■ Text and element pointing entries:
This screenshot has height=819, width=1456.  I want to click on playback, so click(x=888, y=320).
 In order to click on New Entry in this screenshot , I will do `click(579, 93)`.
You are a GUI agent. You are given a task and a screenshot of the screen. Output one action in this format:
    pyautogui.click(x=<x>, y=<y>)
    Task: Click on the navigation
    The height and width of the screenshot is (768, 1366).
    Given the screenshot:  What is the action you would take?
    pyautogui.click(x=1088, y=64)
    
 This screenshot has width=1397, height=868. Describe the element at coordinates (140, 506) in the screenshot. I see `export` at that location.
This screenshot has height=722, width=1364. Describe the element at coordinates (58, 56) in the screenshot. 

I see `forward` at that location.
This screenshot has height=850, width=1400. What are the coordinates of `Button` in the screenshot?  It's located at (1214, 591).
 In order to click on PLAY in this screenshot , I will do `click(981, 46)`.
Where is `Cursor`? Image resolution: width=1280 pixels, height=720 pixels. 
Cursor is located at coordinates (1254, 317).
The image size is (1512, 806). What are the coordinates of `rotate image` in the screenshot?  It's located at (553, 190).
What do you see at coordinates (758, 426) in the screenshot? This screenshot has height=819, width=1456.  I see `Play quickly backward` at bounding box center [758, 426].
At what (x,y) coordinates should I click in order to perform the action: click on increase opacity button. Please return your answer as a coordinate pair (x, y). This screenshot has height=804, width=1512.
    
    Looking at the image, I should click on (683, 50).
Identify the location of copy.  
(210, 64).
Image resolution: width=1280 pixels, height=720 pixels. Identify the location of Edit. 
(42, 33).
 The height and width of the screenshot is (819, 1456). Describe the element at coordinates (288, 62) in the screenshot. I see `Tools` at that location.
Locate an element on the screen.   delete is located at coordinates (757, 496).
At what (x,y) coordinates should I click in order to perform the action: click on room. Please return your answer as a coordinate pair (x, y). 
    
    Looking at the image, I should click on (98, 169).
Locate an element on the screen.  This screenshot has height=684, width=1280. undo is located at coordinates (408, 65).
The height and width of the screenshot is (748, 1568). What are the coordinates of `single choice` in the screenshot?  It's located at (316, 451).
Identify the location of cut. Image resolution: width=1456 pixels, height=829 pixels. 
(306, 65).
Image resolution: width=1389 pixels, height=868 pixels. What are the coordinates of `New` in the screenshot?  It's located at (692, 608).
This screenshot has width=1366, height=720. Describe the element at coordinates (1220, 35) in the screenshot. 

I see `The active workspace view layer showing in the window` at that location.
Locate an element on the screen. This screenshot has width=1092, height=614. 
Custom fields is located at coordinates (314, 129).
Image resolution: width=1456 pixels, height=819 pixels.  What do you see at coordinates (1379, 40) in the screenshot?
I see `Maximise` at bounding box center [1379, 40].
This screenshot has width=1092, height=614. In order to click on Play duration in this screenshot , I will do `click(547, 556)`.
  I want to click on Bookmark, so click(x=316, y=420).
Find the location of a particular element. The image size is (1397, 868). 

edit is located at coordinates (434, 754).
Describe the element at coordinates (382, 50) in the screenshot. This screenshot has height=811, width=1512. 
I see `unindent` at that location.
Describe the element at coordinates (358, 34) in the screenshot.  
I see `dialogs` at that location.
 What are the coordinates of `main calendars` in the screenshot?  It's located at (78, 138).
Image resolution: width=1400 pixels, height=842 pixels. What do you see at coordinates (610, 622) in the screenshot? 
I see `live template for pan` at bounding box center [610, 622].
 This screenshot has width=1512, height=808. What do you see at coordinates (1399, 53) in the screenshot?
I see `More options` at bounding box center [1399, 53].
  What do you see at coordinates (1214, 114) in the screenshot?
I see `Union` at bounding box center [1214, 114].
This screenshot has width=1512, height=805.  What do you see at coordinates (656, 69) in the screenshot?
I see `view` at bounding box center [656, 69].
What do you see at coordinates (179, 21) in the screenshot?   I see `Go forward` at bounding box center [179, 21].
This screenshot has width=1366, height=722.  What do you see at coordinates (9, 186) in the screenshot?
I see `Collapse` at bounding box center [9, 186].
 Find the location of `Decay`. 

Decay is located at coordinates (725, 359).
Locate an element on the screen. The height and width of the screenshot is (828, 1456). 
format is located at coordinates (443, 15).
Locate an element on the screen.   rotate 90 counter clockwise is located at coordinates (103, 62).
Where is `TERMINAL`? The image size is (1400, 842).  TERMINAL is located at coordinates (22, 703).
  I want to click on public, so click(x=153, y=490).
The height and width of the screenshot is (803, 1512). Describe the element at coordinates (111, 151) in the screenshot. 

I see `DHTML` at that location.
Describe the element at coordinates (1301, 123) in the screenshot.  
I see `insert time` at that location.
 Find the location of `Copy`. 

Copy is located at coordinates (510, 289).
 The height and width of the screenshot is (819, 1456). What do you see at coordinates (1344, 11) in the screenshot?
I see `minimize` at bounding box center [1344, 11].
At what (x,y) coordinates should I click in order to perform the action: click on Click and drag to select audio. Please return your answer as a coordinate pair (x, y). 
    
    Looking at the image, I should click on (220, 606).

■ Request: Update the stretch from the start of the entries through the line containing "The image size is (1512, 806).", changing "navigation" to "sidebar" and leaving everything else the same.

■ Exercise result:
This screenshot has height=819, width=1456.  I want to click on playback, so click(x=888, y=320).
 In order to click on New Entry in this screenshot , I will do `click(579, 93)`.
You are a GUI agent. You are given a task and a screenshot of the screen. Output one action in this format:
    pyautogui.click(x=<x>, y=<y>)
    Task: Click on the sidebar
    The height and width of the screenshot is (768, 1366).
    Given the screenshot:  What is the action you would take?
    pyautogui.click(x=1088, y=64)
    
 This screenshot has width=1397, height=868. Describe the element at coordinates (140, 506) in the screenshot. I see `export` at that location.
This screenshot has height=722, width=1364. Describe the element at coordinates (58, 56) in the screenshot. 

I see `forward` at that location.
This screenshot has height=850, width=1400. What are the coordinates of `Button` in the screenshot?  It's located at (1214, 591).
 In order to click on PLAY in this screenshot , I will do `click(981, 46)`.
Where is `Cursor`? Image resolution: width=1280 pixels, height=720 pixels. 
Cursor is located at coordinates (1254, 317).
The image size is (1512, 806). What are the coordinates of `rotate image` in the screenshot?  It's located at (553, 190).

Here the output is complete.